** SET TASK **
Copy out each of the records below word for word.

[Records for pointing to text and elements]
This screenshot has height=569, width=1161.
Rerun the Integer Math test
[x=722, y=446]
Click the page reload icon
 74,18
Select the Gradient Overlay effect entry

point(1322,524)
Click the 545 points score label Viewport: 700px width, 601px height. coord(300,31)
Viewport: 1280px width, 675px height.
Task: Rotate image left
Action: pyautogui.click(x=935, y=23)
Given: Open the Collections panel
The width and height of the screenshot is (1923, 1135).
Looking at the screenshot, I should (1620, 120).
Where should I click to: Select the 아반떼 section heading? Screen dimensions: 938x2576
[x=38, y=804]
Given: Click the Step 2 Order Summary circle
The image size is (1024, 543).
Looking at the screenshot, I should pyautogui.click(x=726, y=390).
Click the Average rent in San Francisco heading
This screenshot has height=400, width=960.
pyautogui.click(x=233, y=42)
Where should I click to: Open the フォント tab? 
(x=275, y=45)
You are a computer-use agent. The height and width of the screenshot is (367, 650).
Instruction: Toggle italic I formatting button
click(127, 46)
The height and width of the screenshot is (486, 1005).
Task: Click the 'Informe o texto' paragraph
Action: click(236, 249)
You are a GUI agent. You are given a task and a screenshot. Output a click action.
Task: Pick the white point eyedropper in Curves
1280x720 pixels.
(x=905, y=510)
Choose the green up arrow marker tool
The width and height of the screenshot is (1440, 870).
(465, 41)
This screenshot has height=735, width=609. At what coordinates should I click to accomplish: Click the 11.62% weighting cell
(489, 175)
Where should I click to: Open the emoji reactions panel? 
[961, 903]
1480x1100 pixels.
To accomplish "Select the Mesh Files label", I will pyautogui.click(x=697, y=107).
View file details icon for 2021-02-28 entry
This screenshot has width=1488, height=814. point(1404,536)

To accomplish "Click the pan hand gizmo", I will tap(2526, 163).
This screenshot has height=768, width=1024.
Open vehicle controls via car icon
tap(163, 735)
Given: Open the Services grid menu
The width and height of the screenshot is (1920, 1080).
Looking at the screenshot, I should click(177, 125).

** THE OUTPUT **
This screenshot has height=569, width=1161.
Rerun the Integer Math test
[x=722, y=446]
Click the page reload icon
 74,18
Select the Gradient Overlay effect entry

point(1322,524)
Click the 545 points score label Viewport: 700px width, 601px height. coord(300,31)
Viewport: 1280px width, 675px height.
Task: Rotate image left
Action: pyautogui.click(x=935, y=23)
Given: Open the Collections panel
The width and height of the screenshot is (1923, 1135).
Looking at the screenshot, I should (1620, 120).
Where should I click to: Select the 아반떼 section heading? Screen dimensions: 938x2576
[x=38, y=804]
Given: Click the Step 2 Order Summary circle
The image size is (1024, 543).
Looking at the screenshot, I should pyautogui.click(x=726, y=390).
Click the Average rent in San Francisco heading
This screenshot has height=400, width=960.
pyautogui.click(x=233, y=42)
Where should I click to: Open the フォント tab? 
(x=275, y=45)
You are a computer-use agent. The height and width of the screenshot is (367, 650).
Instruction: Toggle italic I formatting button
click(127, 46)
The height and width of the screenshot is (486, 1005).
Task: Click the 'Informe o texto' paragraph
Action: click(236, 249)
You are a GUI agent. You are given a task and a screenshot. Output a click action.
Task: Pick the white point eyedropper in Curves
1280x720 pixels.
(x=905, y=510)
Choose the green up arrow marker tool
The width and height of the screenshot is (1440, 870).
(465, 41)
This screenshot has height=735, width=609. At what coordinates should I click to accomplish: Click the 11.62% weighting cell
(489, 175)
Where should I click to: Open the emoji reactions panel? 
[961, 903]
1480x1100 pixels.
To accomplish "Select the Mesh Files label", I will pyautogui.click(x=697, y=107).
View file details icon for 2021-02-28 entry
This screenshot has width=1488, height=814. point(1404,536)

To accomplish "Click the pan hand gizmo", I will tap(2526, 163).
This screenshot has height=768, width=1024.
Open vehicle controls via car icon
tap(163, 735)
Given: Open the Services grid menu
The width and height of the screenshot is (1920, 1080).
Looking at the screenshot, I should click(177, 125).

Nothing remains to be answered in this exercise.